_Provided text_:
########

# Why can't we store light in the form of light?

We can store cold (ice), heat (i.e. hot water bag) and electrical charge (batteries). We can even "store" a magnetic field in a magnet. We can convert light into energy and then, if we want, back to light. But we can't store light in form of light in significant amounts. What is the explanation of that in physics terms?

• We can store light wavelengths Mar 3, 2013 at 23:18
• There's a specifier missing from the question. If we're interested in generating photons and then using them for practical purposes later, the current answer applies. If, however, you want to store light from the sun for later use, a very different limitation exists, which is that transmission and reflectivity are tradeoffs. By opening the "door" to let photons in, you lose an unacceptable number of the ones already in. Mar 3, 2013 at 23:49
• You don't store those things, you only delay the return to equilibrium such that you can exploit that process more to your advantage Mar 4, 2013 at 11:07
• Sorry Tobias, I'm missing something here (and it is for sure my fault). Isn't what you are saying true for all the things that begin to release their energy in the very moment in which we store them? According to what you say an airplane which is air-to-air refueling in not storing the fuel in the tank of the other plane, because it is just delaying the moment in which it will fall. And storing food in our stomaches is just delaying the moment in which we will be hungry again. Where is my misconception? Mar 4, 2013 at 11:55
• @AldCer Nice analogy with the stomach ;-) What I mean is you do not store the specific form of energy (light, heat of a fire or solar heat, electrical potential of a generator, ...) but convert it into another form of energy (photovoltaic cell, heat in water, chemical potential in a battery) which has a longer half-life time so you have more time to e.g. physically distribute it somewhere else and/or release it at a later time. And light (or any electromagnetic radiation) is one of the - if not the - shortest-living forms of energy at all due its restricted existence at the speed of light... Mar 4, 2013 at 12:57

For the photons that make up light to exist they have to be travelling at the speed of light. This means that to store them you have to put them in a container where they can move around at the speed of light until you want to let them out.

########

_Data section_:
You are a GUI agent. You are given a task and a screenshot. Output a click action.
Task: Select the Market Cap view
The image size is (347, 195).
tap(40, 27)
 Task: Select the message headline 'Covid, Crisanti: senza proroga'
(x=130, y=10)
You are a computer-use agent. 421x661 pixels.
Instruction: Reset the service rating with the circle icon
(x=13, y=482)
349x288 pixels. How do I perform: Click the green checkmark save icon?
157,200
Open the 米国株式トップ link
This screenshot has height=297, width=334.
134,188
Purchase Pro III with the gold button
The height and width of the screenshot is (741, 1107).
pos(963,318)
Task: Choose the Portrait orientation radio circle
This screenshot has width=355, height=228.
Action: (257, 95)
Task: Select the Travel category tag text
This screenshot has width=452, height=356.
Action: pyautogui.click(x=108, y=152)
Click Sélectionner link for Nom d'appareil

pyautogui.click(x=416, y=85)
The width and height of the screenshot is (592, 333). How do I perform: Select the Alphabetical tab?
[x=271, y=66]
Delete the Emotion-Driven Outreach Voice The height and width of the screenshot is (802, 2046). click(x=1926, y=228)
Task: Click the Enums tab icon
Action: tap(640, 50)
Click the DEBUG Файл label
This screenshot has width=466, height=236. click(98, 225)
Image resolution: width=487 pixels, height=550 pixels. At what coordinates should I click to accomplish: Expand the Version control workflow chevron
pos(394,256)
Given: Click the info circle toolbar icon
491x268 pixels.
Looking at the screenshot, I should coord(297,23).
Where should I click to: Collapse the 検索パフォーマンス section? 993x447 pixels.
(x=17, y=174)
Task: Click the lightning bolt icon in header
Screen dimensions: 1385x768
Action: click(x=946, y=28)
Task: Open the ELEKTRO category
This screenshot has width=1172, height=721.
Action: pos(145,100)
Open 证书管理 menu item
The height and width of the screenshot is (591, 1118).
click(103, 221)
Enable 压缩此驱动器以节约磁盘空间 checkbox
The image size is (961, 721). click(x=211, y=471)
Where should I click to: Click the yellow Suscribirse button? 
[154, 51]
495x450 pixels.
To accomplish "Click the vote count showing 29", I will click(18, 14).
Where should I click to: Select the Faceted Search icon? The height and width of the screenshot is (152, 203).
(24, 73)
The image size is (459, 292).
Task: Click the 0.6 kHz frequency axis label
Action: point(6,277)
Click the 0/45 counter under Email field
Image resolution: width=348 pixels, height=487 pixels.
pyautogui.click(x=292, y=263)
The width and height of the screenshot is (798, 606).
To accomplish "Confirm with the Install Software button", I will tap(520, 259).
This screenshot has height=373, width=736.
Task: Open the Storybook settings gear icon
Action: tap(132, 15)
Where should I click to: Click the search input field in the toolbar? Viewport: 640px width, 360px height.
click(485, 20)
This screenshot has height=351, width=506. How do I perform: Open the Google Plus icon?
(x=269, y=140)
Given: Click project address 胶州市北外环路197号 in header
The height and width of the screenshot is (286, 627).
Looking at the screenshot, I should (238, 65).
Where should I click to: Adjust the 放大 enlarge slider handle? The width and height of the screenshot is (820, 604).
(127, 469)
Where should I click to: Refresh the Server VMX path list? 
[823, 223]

########

_Work to complete_:
1. In the thread about storing light, what does the answer say photons must be doing in order to exist?
2. Summarize the thread about storing light in two sentences.
3. Translate this sentence from the thread about storing light into Spanish: "This means that to store them you have to put them in a container where they can move around at the speed of light until you want to let them out."

_Responses to the exercise_:
1. They have to be traveling at the speed of light.

2. The thread asks why light cannot be stored as light in significant amounts, even though cold, heat, electrical charge and a magnetic field can be stored. Commenters point out that energy is usually converted into longer-lasting forms rather than kept in its original form, and the answer explains that photons must travel at the speed of light, so storing them requires a container where they can keep moving until they are let out.

3. Esto significa que, para almacenarlos, hay que ponerlos en un recipiente donde puedan moverse a la velocidad de la luz hasta que se quiera dejarlos salir.